Washington, DC: The Executive Board of the International Monetary Fund (IMF) concluded the 2024 Article IV Consultation [1] and the Third Reviews under the Stand-By (SBA) and the Resilience and Sustainability Facility (RSF) arrangements with Kosovo on a lapse-of-time basis. [2] The completion of the Reviews allows the authorities to draw SDR 13.35 million (€16.7 million) under the SBA and SDR 15.5 million (€19.3 million) under the RSF. This would bring total disbursements under the RSF to SDR 54.21 million (€67.7 million). The authorities continue to treat the SBA resources precautionary.
Kosovo's economy continues its robust performance. Supported by strong private consumption and a positive contribution from public investments, growth in 2024 is now expected to reach 4¼ percent. Inflation has rapidly decelerated—owing to slowing food and transportation services inflation—and is now expected to be at 1.8 percent on average for 2024. The external current account deficit is expected to widen in 2024 fueled by higher domestic demand, including due to strong private sector credit growth. The banking sector remains healthy—profitable and well-capitalized with low levels of non-performing loans. Growth in 2025 and over the medium term is expected to converge towards potential—around 4 percent, while inflation is forecast to remain around the ECB's 2 percent target. Downside risks to the outlook stem from higher commodity prices and a slowdown in advanced European economies. On the other hand, faster integration with the EU could provide important financing and boost reform momentum.
Performance under both arrangements has been strong. All end-June 2024 quantitative performance criteria (QPCs) and indicative targets (ITs) have been met. All ITs for end-September were also met.
A structural benchmark (SB) for end-June and a prior action on the submission of the 2025 budget in line with program commitments have also been met. Most reform measures agreed under the RSF have been implemented.

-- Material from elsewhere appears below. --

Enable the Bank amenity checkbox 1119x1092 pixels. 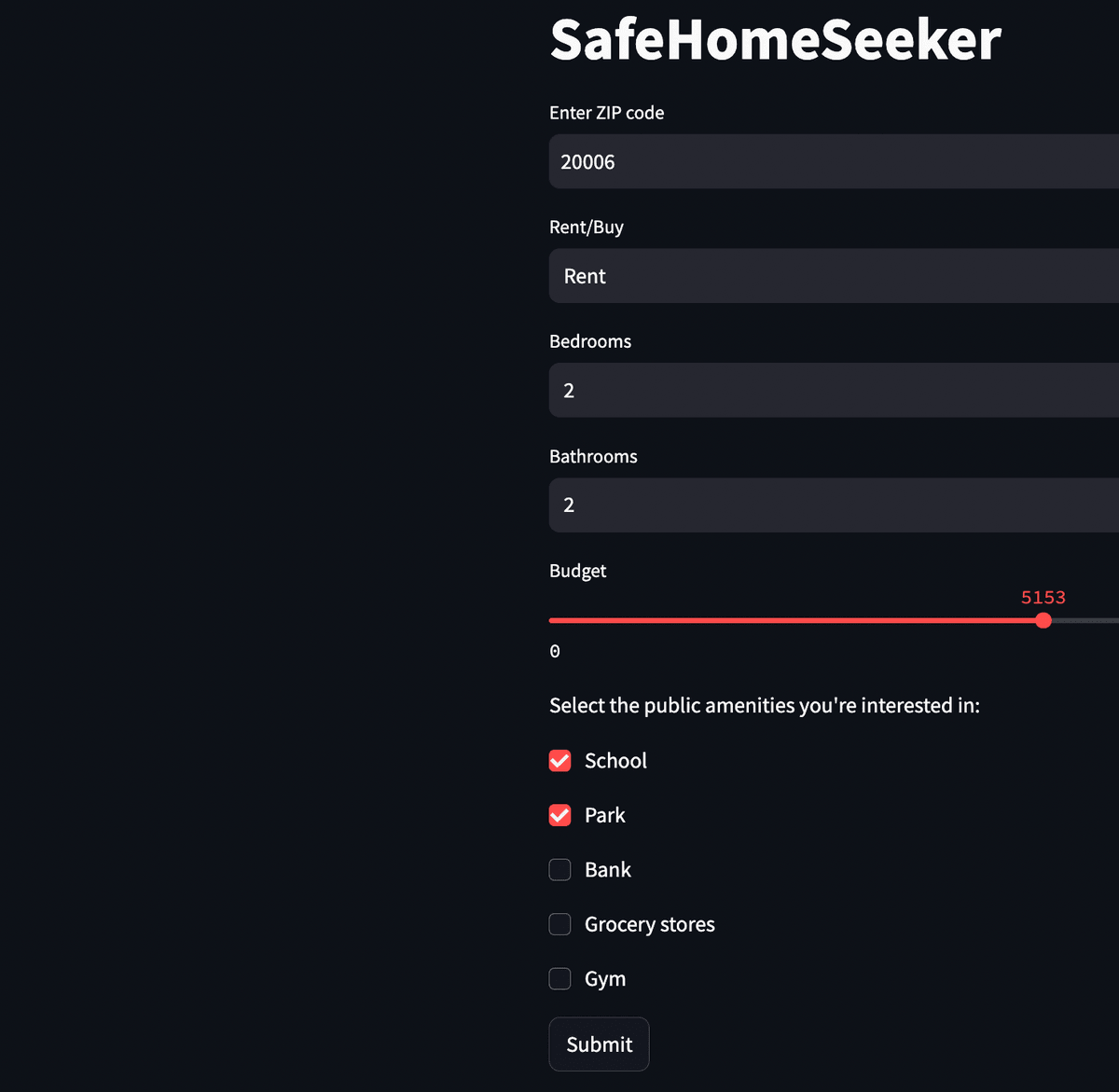click(560, 869)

Executive Board Assessment
Activity has accelerated and inflation has receded rapidly, but structural vulnerabilities remain. Growth increased in 2024, supported by strong private consumption and rapidly declining inflation that boosted real incomes. However, the external balance has deteriorated with a widening trade deficit and lower remittances. Growth is expected to reach 4¼ percent in 2024 and stabilize around 4 percent in the medium term, while inflation will converge to the ECB's 2 percent target. Given the large investment needed to further accelerate growth to converge towards EU income levels, Kosovo should increase investments and the labor supply, while boosting competitiveness and diversifying exports.

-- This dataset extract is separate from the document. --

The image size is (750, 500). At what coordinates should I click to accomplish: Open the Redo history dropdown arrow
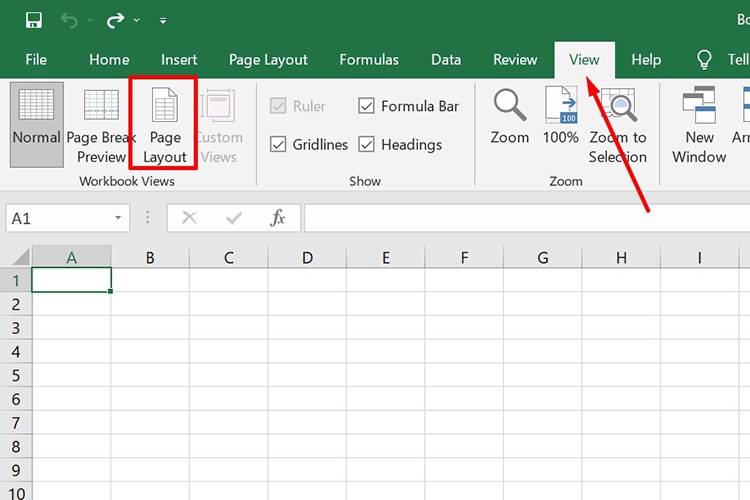pyautogui.click(x=137, y=21)
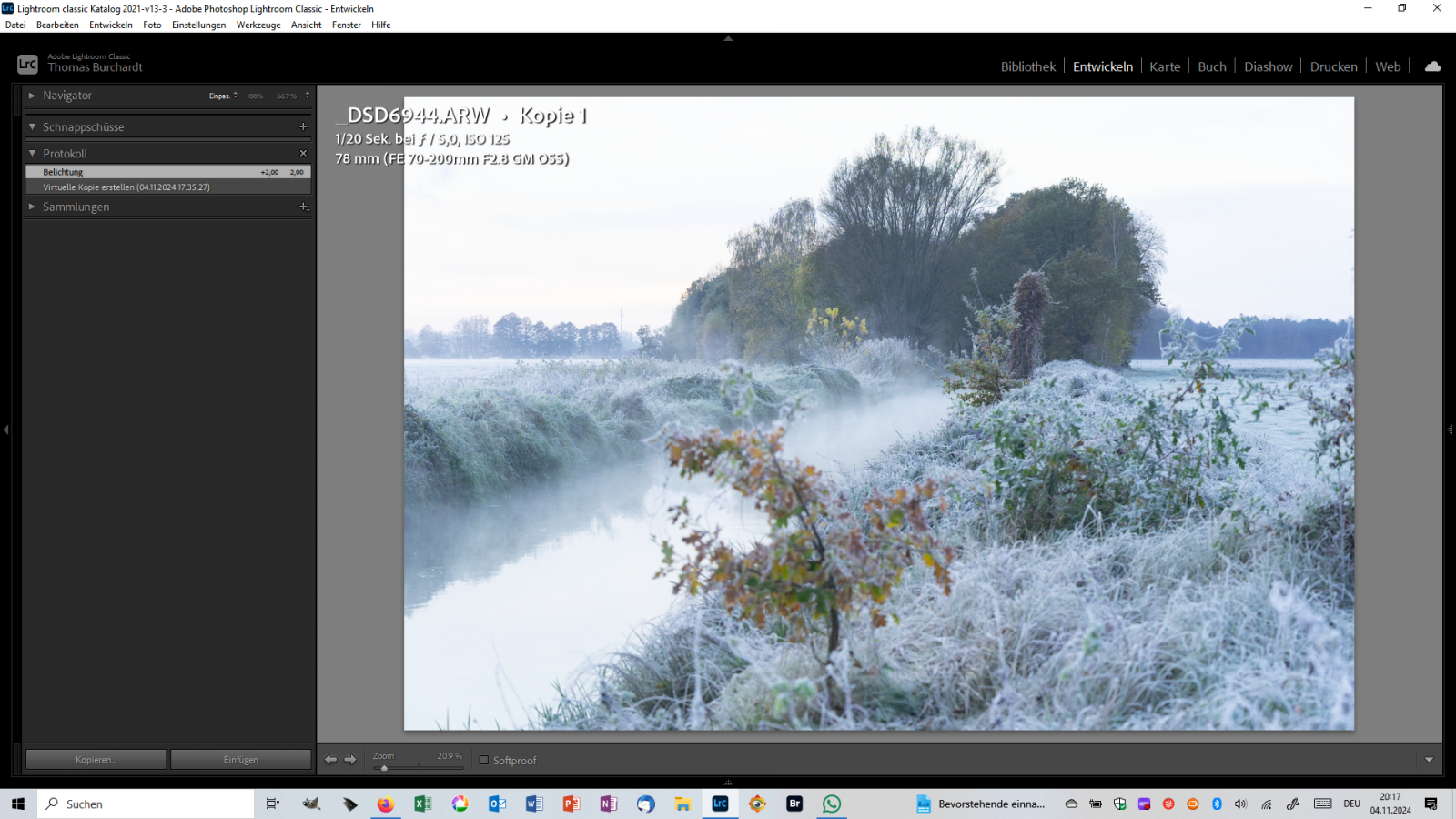Screen dimensions: 1456x819
Task: Hide the left panel via edge arrow
Action: click(x=5, y=430)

Program performance has been strong. All QPCs and ITs for the Third Review of the SBA were met. ITs for September were also met. SBA structural conditionality and all but one RSF RMs were implemented, with RM2 on launching a wind power auction still pending. Policies required for the next reviews are progressing. Given expected financing flows for 2024–25, the authorities intend to continue treating the SBA as precautionary, but they may purchase if an adverse shock or shortfall in financing materializes. The SBA has anchored fiscal policies and supporting measures to increase fiscal transparency and accountability, such as the reduction of budgetary contingency reserves and dissemination of POE financial information. In the financial sector, the CBK is making strong progress on institutional and governance reforms, including regulating NBFIs and digital payments. The RSF is delivering tangible results in support of the authorities' ambitious green reforms. The recent auction for 100 MW of photovoltaic energy and the progress with announcing the 150 MW wind energy auction are testimony to progress increasing contributions of renewables in the energy mix. The authorities have proposed two new SBs for the Fourth Review of the SBA.
Fiscal policy should continue to balance sustainability and development objectives and be framed within a solid, rules-based fiscal framework. The 2025 budget envisages a fiscal impulse with full-year implementation of spending measures announced in 2024, a proposed increase in public wages, and the expected improvement in public investment execution. The increase of the deficit is consistent with Kosovo's fiscal rules and takes place against the backdrop of a disinflation, low debt, and overperformance vis-à-vis 2023–24 program fiscal targets. The program is fully financed with firm commitments in place for the remainder of the program. Reforms of the institutional fiscal framework are under preparation seeking consistency with EU approaches and striking a balance between fiscal prudence and the need for flexibility and growth-enhancing policies. Further strengthening tax capacity is crucial to provide fiscal space for priority social and capital spending.
Rapid credit growth calls for strong financial sector oversight, and reforms to upgrade regulatory framework, crisis preparedness and CBK governance should continue. While financial deepening resulting from the expansion in domestic credit can better support economic development, the CBK should watch for emergence of any potential risk. While implementation of 2019 FSSR recommendations has progressed well, further efforts are needed to modernize the banking sector regulatory framework, strengthen surveillance of housing, microfinance, and non-bank financial institutions, and reinforce the financial safety net and resolution system. The transition to a more modern banking supervision framework will require sufficient time for thorough preparation. The CBK should also review the phasing of new macroprudential requirements on capital adequacy.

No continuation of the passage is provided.